Omelia 18 giugno 2019
“Avete inteso che fu detto, ma Io vi dico”
Vi fu detta una legge vostra, dall’esterno, alienante. Io vi svelo la legge che è dentro il vostro essere, una legge liberante, che vi fa diventare voi stessi
Il mio comandamento è “Siate perfetti come il padre celeste”.
La felicità non è star bene, ma esser perfetti nell’essere, non nel comportamento, ché non ci riesce nessuno. Ma realizzare la grandezza divina per cui siete stati creati, che il vostro cuore cerca in tutto. La morale che io porto nel mondo è obbedire al cuore e il primo passo verso la perfezione è la perfezione del desiderio, desiderare la perfezione. È l’unica cosa perfetta che voi potete fare, e che la potete desiderare. Io sono limitato in tutto, non posso far nulla di perfetto, ma io posso desiderare il perfetto, l’infinito e domandarlo. Gesù viene nel mondo esattamente per autorizzarmi a questo: a desiderare l’infinito. Gesù genera nel mondo un tipo umano non represso nei desideri, un uomo audace. Alla faccia di tutti i pagani antichi e contemporanei ai quali è vietato il cielo, è vietato oltrepassare i limiti della natura. Per i pagani antichi era peccato, il peccato più grave è l’ hybris, la tracotanza, la faccia tosta di voler oltrepassare i limiti della natura. L’Ulisse dantesco è all’inferno esattamente perché “dei remi facemmo ali al folle volo”. È folle voler oltrepassare i limiti della natura. Diceva anche Cicerone l’uomo deve essere finibus naturae contentus. Stai contento nei limiti della tua natura. Bene, proprio questa faccia tosta, questa apparente tracotanza ed impudenza è il comando di Cristo.

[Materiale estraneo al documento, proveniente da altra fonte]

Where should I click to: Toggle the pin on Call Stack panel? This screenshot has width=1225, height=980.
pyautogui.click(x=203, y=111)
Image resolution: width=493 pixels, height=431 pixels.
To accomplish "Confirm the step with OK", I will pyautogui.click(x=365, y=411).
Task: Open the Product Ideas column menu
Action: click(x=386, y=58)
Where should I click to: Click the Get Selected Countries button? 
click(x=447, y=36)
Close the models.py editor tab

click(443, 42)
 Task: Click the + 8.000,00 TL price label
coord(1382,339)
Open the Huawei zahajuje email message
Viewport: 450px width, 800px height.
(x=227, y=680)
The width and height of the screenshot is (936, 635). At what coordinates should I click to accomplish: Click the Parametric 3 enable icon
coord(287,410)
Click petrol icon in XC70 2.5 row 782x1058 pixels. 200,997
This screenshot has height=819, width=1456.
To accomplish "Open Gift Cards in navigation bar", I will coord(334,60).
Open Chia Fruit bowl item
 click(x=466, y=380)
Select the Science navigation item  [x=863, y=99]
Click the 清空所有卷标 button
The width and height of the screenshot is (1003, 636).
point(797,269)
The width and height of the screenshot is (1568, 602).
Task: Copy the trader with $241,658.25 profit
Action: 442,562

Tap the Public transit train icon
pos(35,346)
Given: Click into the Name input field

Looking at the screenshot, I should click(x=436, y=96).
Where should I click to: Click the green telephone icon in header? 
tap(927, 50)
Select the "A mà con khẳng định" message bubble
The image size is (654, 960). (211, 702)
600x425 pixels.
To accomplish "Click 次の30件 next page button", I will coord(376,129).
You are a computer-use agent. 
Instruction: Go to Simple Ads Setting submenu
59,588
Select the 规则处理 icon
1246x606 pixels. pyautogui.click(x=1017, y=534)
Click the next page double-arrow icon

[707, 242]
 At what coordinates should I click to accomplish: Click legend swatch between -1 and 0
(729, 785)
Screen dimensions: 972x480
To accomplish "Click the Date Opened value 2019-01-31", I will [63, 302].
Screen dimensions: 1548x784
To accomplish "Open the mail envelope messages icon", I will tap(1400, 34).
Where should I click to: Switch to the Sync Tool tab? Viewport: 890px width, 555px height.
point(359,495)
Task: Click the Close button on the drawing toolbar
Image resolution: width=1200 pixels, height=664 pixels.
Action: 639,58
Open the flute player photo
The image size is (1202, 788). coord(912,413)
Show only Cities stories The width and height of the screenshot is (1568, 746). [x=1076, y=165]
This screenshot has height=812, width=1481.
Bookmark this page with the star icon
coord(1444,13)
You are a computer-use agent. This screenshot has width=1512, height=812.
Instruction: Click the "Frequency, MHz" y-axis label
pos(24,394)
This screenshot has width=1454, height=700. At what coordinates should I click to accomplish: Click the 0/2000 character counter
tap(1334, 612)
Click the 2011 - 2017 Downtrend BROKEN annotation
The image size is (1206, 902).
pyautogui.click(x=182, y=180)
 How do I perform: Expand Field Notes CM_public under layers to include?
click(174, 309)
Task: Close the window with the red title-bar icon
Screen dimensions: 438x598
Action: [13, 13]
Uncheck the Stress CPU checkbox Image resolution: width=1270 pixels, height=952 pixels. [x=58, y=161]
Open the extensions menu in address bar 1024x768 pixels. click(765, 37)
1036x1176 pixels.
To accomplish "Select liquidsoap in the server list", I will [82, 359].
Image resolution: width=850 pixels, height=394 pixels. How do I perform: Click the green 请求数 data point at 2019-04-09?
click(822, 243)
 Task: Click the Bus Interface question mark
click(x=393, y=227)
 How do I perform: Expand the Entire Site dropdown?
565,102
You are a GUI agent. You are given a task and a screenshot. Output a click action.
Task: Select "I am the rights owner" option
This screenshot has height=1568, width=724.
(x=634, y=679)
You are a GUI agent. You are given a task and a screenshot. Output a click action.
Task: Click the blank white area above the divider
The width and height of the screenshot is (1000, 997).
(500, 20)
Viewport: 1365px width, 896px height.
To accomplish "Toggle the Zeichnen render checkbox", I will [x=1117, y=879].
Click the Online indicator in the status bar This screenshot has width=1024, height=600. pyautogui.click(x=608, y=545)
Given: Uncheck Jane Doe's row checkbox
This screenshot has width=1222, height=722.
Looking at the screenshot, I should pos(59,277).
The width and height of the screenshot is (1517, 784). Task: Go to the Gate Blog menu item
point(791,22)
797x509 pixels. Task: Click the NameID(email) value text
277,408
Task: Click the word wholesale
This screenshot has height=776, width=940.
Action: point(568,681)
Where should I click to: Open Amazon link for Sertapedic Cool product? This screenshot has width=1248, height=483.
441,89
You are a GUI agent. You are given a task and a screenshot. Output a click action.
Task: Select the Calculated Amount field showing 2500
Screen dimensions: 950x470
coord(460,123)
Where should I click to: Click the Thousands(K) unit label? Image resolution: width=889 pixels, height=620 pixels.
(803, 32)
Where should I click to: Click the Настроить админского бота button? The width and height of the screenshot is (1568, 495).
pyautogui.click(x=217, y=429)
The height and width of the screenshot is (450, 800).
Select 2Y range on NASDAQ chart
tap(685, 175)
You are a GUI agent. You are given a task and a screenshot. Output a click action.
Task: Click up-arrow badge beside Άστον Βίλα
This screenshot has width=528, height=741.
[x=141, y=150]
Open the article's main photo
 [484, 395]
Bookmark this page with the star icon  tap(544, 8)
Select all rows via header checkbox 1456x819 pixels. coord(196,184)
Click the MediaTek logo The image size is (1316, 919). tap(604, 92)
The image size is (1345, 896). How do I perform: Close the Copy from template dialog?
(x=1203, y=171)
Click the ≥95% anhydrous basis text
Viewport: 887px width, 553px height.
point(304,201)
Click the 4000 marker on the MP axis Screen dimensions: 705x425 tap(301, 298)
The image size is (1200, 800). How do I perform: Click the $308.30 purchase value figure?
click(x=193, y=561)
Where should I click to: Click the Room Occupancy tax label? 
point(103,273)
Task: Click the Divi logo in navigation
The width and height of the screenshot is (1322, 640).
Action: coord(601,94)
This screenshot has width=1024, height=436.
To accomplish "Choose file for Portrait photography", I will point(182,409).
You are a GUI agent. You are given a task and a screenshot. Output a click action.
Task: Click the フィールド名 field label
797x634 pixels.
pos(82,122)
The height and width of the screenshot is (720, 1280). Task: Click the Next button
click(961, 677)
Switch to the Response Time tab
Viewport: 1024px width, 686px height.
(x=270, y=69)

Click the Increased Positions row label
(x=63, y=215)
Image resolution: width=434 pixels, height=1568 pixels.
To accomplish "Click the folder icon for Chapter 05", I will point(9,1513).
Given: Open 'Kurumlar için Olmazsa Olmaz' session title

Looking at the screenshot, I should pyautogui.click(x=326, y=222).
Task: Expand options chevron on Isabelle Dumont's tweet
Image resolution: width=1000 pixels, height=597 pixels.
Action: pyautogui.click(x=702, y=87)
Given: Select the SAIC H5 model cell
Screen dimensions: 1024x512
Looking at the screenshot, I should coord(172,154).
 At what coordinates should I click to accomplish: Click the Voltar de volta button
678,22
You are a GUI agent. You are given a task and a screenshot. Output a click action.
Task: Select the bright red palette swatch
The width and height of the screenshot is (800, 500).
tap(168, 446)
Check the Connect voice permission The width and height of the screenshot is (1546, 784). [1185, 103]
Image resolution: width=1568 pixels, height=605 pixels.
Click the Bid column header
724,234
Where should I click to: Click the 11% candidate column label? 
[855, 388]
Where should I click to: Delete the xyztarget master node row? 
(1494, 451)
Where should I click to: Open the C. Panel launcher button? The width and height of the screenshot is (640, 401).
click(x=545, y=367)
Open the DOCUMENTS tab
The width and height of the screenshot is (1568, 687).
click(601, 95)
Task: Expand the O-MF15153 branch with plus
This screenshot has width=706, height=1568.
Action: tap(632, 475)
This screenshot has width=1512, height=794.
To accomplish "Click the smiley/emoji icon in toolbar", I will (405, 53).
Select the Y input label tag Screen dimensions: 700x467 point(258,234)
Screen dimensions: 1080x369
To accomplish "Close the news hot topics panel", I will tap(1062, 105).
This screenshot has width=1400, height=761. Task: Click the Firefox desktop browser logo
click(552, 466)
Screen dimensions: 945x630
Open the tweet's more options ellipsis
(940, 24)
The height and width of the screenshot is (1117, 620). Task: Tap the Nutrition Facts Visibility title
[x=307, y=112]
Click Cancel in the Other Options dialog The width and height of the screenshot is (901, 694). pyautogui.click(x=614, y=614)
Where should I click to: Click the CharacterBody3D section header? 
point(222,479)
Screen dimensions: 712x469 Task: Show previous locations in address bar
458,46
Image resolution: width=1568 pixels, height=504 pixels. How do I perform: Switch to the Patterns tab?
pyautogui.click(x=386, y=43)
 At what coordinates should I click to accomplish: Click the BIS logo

Siate perfetti come il Padre. Alzatevi al mattino con questa faccia tosta, sfidate i limiti della natura. Direbbe uno psicanalista contemporaneo Jacques Lacan: “Ogni mattina riattiva l’abbonamento al desiderio, senza chiedere a nessuno l’autorizzazione a desiderare”. Questa è la novità di Cristo: dalla legge del dovere, alla legge del desiderio. Ed ogni giorno io devo sapere cosa c’è di mio, di desiderio e che combustibile lo mantiene vivo questo fuoco.